“À moda da terra”

Fizemos um casamento à moda da terra. Mataram umas cabras, trouxeram uns convidados e fizeram uma festa. Comer e beber! Ir lá à igreja. Era o essencial. Eu ia vestido com o normal. Fato e gravata. Ela também ia toda pinoca. Levava um xaile, que ainda o lá tem. Até a filha gosta muito dele. É um xaile de merino, que era o luxo daquele tempo. Levava um lenço chinês na cabeça. Uns lenços que havia. Não sei se levou esse, se eram uns que havia doutra coisa. Mas foi assim. Lá fomos. E já há 51 anos! Lutámos muito, por causa destas peripécias. Estas saídas da terra e aquelas lutas lá com a habitação. Foi muito difícil. Depois, os meus sogros adoeceram aqui. Foi o pior. Morreu-nos o miúdo, foi muito difícil. Do resto, a gente tem andado.
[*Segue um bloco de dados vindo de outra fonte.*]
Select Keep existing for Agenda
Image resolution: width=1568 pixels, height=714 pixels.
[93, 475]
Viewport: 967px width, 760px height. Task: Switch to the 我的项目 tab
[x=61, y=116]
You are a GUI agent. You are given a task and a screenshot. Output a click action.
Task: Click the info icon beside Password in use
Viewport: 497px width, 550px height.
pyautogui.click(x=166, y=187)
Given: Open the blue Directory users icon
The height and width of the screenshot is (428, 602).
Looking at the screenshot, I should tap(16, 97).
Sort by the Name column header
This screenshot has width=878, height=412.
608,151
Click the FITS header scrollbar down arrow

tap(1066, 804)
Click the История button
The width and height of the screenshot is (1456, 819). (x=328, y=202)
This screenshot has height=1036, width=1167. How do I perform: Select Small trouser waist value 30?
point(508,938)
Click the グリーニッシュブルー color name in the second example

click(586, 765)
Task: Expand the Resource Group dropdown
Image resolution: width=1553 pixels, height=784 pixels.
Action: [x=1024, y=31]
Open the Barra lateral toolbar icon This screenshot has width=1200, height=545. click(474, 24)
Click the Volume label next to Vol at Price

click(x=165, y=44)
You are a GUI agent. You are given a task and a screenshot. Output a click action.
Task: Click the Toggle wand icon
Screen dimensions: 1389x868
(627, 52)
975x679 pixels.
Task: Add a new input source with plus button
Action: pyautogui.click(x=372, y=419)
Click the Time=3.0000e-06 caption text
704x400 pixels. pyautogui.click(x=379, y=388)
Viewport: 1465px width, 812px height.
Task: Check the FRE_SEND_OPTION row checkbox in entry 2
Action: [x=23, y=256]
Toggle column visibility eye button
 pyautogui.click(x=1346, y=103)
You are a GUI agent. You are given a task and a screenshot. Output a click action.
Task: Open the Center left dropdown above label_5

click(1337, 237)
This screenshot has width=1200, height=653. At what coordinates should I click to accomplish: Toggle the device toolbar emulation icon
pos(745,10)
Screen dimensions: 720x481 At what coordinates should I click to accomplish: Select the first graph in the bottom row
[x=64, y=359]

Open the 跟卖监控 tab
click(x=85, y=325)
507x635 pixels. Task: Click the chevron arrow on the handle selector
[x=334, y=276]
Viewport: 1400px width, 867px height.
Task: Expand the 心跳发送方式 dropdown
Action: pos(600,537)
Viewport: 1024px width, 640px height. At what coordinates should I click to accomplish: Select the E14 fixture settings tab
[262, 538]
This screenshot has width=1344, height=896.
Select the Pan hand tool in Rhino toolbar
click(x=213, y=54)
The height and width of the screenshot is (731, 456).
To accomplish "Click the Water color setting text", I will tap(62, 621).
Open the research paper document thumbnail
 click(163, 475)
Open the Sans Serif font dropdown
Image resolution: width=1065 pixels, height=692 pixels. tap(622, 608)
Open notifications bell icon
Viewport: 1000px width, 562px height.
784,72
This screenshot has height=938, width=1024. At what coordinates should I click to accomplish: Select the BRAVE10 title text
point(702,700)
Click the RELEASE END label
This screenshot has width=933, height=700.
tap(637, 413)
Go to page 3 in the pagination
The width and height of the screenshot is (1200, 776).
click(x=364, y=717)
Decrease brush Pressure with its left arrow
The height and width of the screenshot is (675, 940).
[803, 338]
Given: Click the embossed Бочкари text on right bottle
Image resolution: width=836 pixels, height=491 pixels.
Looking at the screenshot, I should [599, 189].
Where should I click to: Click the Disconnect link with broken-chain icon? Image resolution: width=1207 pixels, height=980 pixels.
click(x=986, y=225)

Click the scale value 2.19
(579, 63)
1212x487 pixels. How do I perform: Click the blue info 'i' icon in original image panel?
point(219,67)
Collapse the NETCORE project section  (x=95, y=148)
Acho que a vida melhor que a gente tem é agora. Só que agora estamos cheios de caruncho. A mim, deu-me a doença, mas tive sorte. Deixou-me as pernas e os braços bons. Alguns nem isso. A cabeça é que ficou um bocado falhada. Eu sei que está. Sei ver a diferença. Sei que também tenho algumas melhoras. Estive sem falar. Já não esperava continuar. Nem ninguém da família já esperava que eu fosse acima. Mas fui... Agora até digo que ando a enganar o mundo. Eu sei e ela também sabe que eu não ando bem.